Requirements Group Activities and Questions

1. Build awareness of project
How do we let the community know that we are looking for input/suggestions? How do we explain our process, goals, and inform people of their various opportunities for commenting, providing input, suggestions, etc.?

2. Draft a focus group protocol and methodology

What questions should we ask? Who will lead the focus group? Who will take notes? How do we recruit participants? When do we schedule them? How do we analyze the results?

3. Draft a survey
What questions should we ask? Who do we send it to? How do we analyze the results?

4. Organize open sessions for faculty, staff, and students
When? Where? Who to facilitate conversation? What questions do we ask? (How is this different than the focus group?) How to advertise?

5. Position statements from stakeholders
Develop a format/set of questions and invite stakeholders (academic departments, faculty, students, administrative offices) to develop position statements that allow them to articulate their goals for the web, and to sketch out scenarios for how various communities might interact with their office, and each other, through the website.

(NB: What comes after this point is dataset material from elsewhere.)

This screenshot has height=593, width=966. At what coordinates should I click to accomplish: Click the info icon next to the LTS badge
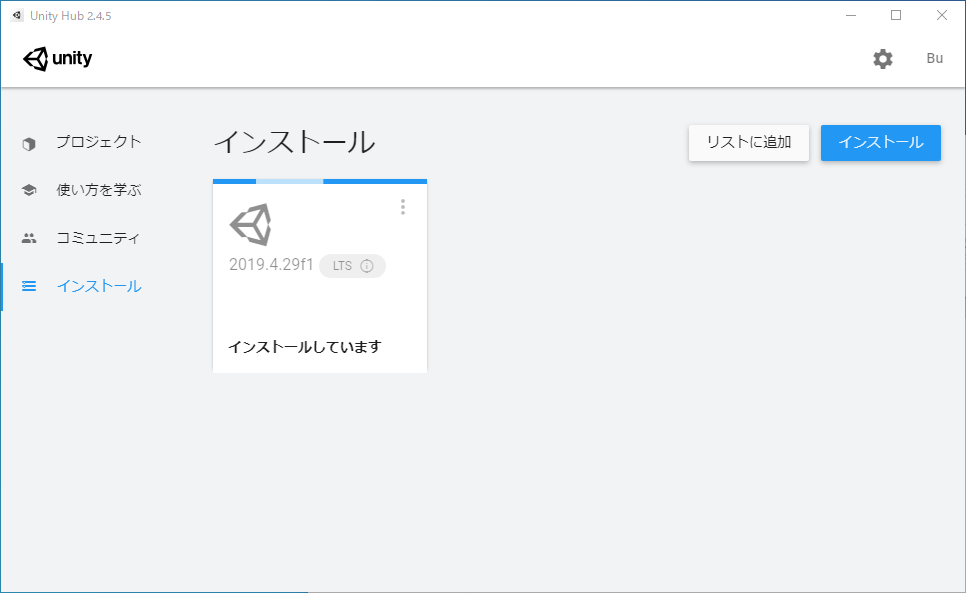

6. Statistics and inventory of existing environment
What do we know about present usage patterns? What key tools, services, utilities need to be converted to whatever we move towards?

7. What else should we be doing to gather feedback and ideas from the Middlebury community?

Questions we might ask (for use in our surveys, focus groups, open sessions, one-on-one conversations, etc.)

(These are the questions proposed by the Internet Strategy Taskforce; what other questions ought we ask? How might we re-write these questions? What questions might we exclude?)

  1. What impact does our web presence have on you and your role at Middlebury?
  2. What would you change if you were given free reign over our web presence?
  3. What would be the impact of keeping with the status quo for our web presence?
  4. What three opportunities might the web help you take advantage of that you are not currently utilizing?
  5. What three problems do you hear most often about our web presence?
  6. What emerging trends (technology related or not) will have the most impact on your work moving forward?
  7. What do you feel we must do in order to stay relevant/fresh as an institution?
  8. What web sites do you visit/use most often and why? Are there aspects of those sites that you think could be incorporated into Middlebury’s presence?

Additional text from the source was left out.